## [TASK PROMPT]
When the records are reproduced, each one must match exactly, and no picture may be kept.

[LISTED ENTRIES Boundary: Start]

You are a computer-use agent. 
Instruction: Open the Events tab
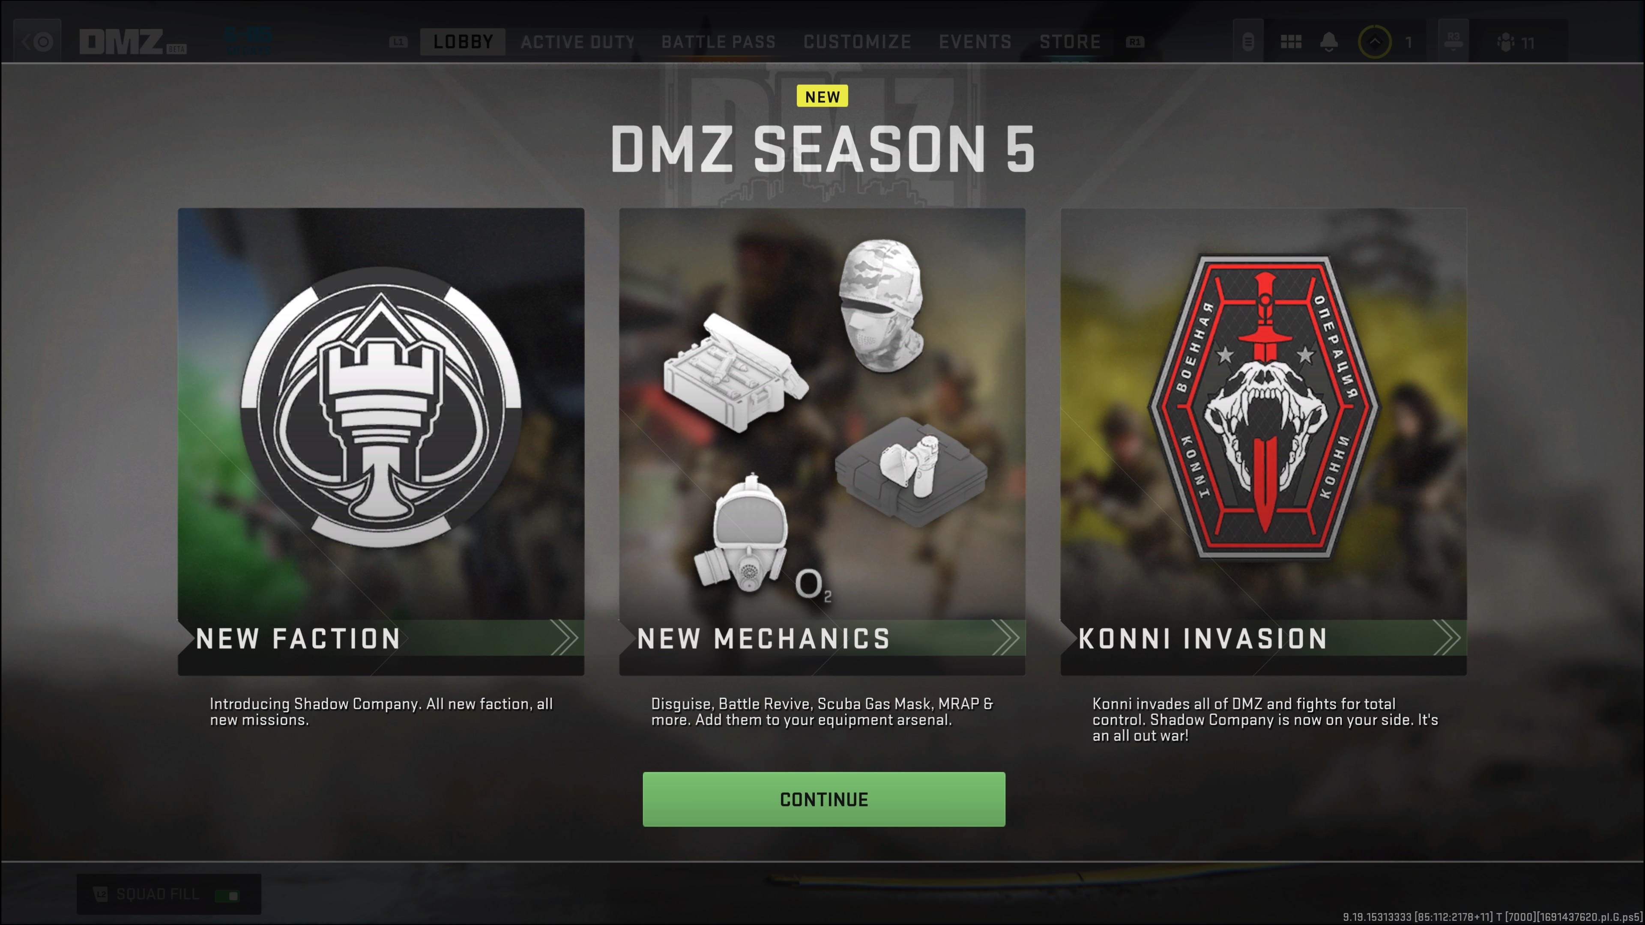(975, 42)
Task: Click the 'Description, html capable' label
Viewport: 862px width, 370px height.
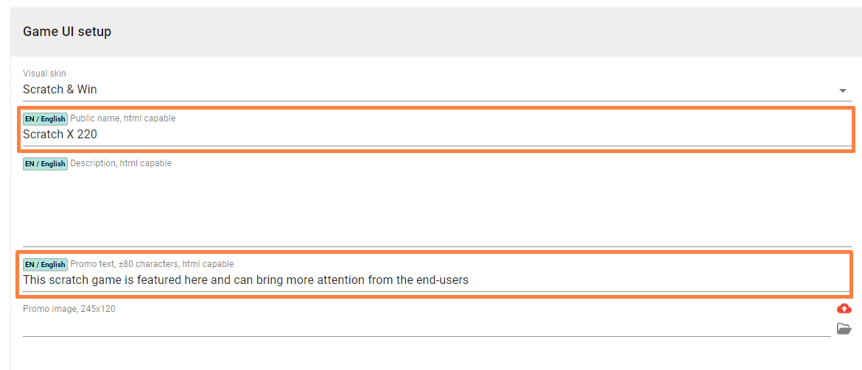Action: point(121,163)
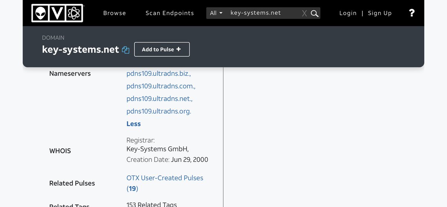Screen dimensions: 447x207
Task: Open OTX User-Created Pulses link
Action: [165, 178]
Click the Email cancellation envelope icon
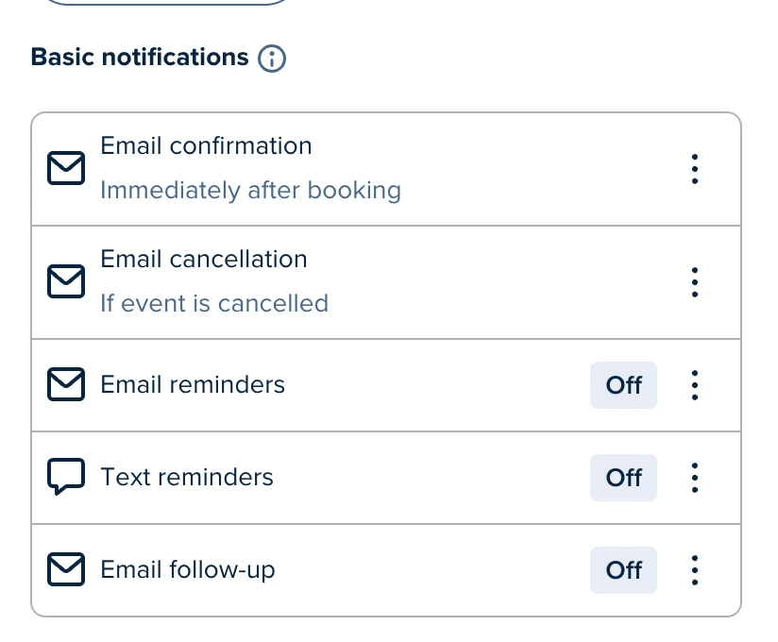The height and width of the screenshot is (642, 778). (x=66, y=281)
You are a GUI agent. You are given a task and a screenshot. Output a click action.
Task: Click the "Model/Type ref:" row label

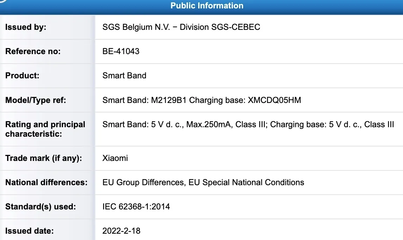(36, 100)
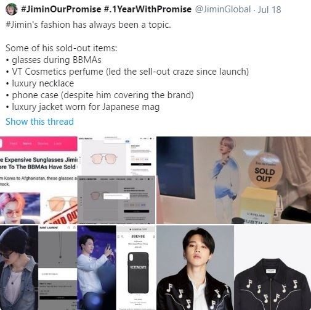
Task: Click the pink-lens glasses product photo
Action: (103, 158)
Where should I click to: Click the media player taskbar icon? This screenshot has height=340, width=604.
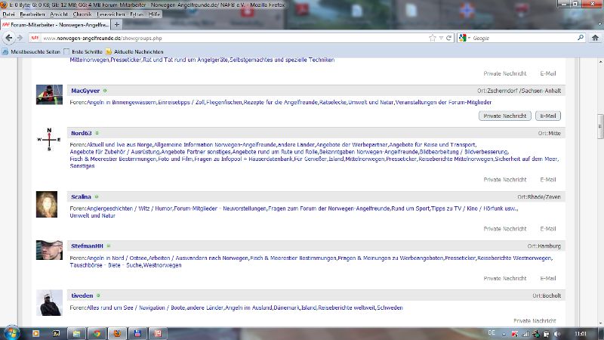[35, 332]
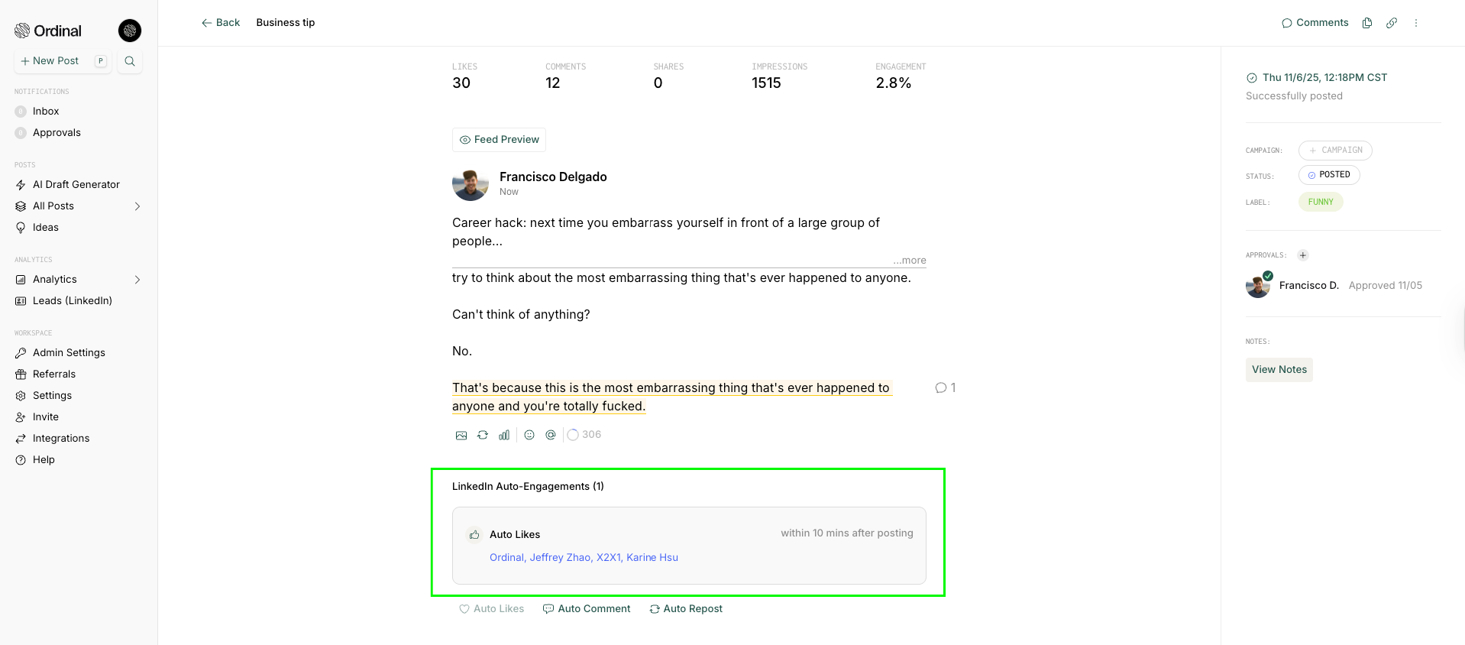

[LISTED ENTRIES Boundary: End]

## [EXERCISE RESULT]
You are a computer-use agent. 
Instruction: Open the Events tab
(975, 42)
Task: Click the 'Description, html capable' label
Viewport: 862px width, 370px height.
Action: point(121,163)
Screen dimensions: 447x207
Task: Open OTX User-Created Pulses link
Action: [165, 178]
Click the Email cancellation envelope icon
The height and width of the screenshot is (642, 778). (x=66, y=281)
You are a GUI agent. You are given a task and a screenshot. Output a click action.
Task: Click the "Model/Type ref:" row label

(36, 100)
Task: Click the pink-lens glasses product photo
Action: (103, 158)
Where should I click to: Click the media player taskbar icon? This screenshot has height=340, width=604.
[35, 332]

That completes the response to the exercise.